**EXERCISE DETAILS:** Copy all lines below containing "will".

**SOURCE MATERIAL:**

::::::::::

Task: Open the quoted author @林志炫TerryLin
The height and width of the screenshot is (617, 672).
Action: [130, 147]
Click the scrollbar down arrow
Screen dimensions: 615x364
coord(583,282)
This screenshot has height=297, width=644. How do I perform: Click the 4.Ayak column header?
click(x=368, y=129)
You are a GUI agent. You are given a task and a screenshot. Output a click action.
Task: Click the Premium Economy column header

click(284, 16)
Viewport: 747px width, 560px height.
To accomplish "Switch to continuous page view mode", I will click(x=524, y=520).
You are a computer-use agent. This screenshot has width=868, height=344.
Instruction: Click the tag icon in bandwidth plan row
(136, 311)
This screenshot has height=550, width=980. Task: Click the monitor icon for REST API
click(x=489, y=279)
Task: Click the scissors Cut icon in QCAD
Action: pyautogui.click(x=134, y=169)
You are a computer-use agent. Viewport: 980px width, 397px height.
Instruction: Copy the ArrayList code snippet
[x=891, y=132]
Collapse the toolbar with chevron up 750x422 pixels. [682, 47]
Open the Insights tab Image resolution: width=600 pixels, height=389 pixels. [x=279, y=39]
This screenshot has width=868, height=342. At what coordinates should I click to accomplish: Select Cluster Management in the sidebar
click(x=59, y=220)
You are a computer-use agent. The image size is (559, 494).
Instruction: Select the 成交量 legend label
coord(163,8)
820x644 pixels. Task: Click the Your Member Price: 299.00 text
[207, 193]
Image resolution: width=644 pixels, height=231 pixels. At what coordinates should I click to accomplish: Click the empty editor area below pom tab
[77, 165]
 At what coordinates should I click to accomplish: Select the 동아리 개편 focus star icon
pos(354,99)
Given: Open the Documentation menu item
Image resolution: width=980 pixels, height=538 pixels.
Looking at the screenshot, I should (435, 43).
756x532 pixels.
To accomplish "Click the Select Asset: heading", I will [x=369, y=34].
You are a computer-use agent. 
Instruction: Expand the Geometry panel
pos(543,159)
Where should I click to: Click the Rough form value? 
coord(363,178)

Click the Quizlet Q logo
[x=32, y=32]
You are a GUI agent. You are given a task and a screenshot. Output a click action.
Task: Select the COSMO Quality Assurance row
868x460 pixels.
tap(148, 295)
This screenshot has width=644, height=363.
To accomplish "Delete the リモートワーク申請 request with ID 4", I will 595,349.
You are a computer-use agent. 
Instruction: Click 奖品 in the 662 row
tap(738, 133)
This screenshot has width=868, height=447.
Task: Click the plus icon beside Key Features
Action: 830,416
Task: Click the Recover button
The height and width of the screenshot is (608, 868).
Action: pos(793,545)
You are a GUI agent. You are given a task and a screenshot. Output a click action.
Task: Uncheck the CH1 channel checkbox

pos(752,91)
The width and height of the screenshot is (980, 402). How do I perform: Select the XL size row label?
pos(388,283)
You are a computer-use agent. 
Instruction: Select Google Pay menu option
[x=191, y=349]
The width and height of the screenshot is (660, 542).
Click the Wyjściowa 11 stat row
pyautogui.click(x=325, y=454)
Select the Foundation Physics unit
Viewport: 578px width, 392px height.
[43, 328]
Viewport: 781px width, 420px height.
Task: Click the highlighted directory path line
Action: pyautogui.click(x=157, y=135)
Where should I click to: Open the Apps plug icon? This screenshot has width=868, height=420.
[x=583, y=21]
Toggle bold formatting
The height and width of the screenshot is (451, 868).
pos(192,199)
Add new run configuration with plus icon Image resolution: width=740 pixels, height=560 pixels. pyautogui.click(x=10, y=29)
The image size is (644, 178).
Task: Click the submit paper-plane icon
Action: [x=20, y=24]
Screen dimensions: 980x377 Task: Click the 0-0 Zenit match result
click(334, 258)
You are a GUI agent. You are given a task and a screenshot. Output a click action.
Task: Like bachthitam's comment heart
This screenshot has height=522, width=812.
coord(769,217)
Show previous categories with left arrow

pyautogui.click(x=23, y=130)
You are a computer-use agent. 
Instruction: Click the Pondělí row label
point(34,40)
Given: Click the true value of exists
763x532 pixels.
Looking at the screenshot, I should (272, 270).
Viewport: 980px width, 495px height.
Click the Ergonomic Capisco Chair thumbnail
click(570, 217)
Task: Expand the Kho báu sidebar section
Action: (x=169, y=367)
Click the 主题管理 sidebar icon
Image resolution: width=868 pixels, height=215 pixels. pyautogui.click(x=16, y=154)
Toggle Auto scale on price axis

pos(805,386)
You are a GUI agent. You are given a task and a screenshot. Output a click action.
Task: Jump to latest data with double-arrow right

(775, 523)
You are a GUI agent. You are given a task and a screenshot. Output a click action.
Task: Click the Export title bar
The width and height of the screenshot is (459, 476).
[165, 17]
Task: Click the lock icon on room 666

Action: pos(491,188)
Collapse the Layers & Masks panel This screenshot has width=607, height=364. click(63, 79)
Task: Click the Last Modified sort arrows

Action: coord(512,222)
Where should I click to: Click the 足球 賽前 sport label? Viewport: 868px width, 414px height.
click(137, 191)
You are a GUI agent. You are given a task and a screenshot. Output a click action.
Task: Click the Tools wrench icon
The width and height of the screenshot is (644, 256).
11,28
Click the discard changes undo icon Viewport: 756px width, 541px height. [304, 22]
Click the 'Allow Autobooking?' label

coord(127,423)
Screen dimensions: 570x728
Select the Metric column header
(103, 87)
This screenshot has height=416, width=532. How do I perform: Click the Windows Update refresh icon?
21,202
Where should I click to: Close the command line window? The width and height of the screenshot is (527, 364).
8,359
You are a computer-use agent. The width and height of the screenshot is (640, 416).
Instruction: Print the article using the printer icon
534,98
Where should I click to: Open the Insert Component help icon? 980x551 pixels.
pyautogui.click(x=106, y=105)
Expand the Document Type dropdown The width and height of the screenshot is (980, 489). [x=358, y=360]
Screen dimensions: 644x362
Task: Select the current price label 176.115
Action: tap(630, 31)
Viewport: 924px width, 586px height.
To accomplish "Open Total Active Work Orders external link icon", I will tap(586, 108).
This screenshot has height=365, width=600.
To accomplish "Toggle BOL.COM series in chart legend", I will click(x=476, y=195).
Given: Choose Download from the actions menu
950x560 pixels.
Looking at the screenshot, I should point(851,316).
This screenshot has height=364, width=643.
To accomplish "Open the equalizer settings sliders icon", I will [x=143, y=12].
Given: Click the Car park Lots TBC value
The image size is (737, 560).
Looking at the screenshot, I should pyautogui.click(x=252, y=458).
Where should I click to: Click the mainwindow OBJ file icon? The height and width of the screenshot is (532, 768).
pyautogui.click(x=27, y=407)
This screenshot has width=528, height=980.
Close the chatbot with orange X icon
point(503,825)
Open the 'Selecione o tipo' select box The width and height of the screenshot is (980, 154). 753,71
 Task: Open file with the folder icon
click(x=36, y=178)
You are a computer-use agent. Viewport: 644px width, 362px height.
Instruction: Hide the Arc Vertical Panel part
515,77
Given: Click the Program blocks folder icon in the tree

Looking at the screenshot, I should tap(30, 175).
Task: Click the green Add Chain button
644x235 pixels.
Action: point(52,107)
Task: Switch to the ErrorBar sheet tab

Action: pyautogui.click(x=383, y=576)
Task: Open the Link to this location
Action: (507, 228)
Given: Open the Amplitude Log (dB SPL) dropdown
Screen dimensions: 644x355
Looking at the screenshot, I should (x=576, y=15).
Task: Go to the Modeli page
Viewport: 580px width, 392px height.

::::::::::

**SOLUTION TO THE PROBLEM:**
To accomplish "Switch to continuous page view mode", I will click(x=524, y=520).
To accomplish "Click the Select Asset: heading", I will [x=369, y=34].
To accomplish "Delete the リモートワーク申請 request with ID 4", I will 595,349.
To accomplish "Open Total Active Work Orders external link icon", I will tap(586, 108).
To accomplish "Toggle BOL.COM series in chart legend", I will click(x=476, y=195).
To accomplish "Open the equalizer settings sliders icon", I will [x=143, y=12].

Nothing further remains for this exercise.